I hope you have a lovely day. dinner-038

Your friend on the farm.

Oh almost forgot to tell you. Our border of sweetcorn and sunflowers running down the east and half way down the South side of the field, right next to my garden, has popped up. Four rows of sunflowers, closest to the house and four rows of sweetcorn behind. Now, as long as this last bout of rain does not drown it I will finally get my collar of sunflowers around the garden.

celi

 

 

 

58 responses to “Argentinian Lunch – Recipes.”

  1. Ooh! Federico knows that if he cooks like that, he’ll be asked back!

    I’m enjoying the warm sunshine on the swing hammock on the slab of concrete that poses as a patio, in the pocket handkerchief that calls itself a garden. I hope you also have warm sunshine.
    love,
    ViV

  2. looks delicious to me along with some wine to dine!! and the beautiful peonies in the background! lovely Mother’s day for you Celi!

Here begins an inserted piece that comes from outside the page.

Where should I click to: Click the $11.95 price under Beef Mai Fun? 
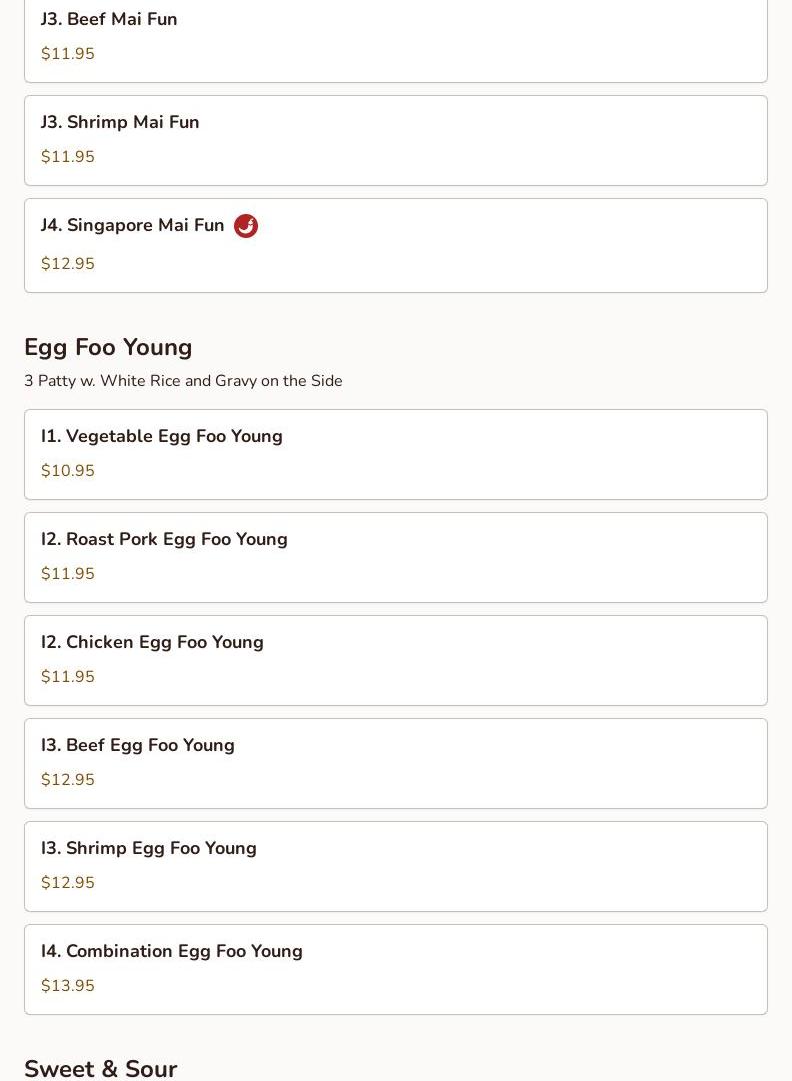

  3. Wonderful! Big thanks to Federico 🙂 !!! Have not used quite as much garlic and normally make the sauce with one of the red wine vinegars; also oft use coriander if I do not have enough oregano. Shall try this way next. And have never put the empanada dough in the freezer, just for 20 minutes or so in the fridge!! Must try also! The raisins do sound good . . . I often use some cumin, cinnamon and cloves in the meat but my recipe probably was morphed quite a few times after birth in Argentina!! The steak looks great and the beautiful table attests to an enjoyable meal!!! Looking forwards to the sunflowers . . . .

      • Must plant another big pot of oregano in that case when spring arrives: I make quite a bit of the stuff 🙂 ! Thanks to Federico!!!

    • He baked them for about 30 minutes, on 400. As the insides are already cooked he says they do not need too long in there.. also you can make them with potato. Kids will love them, probably love making them too..

      • Our neighbour is Brazillian – a great cook too – and she makes these delicious wee snacks for us if we have a get together. She puts palm hearts, among other things, into them. Yummy!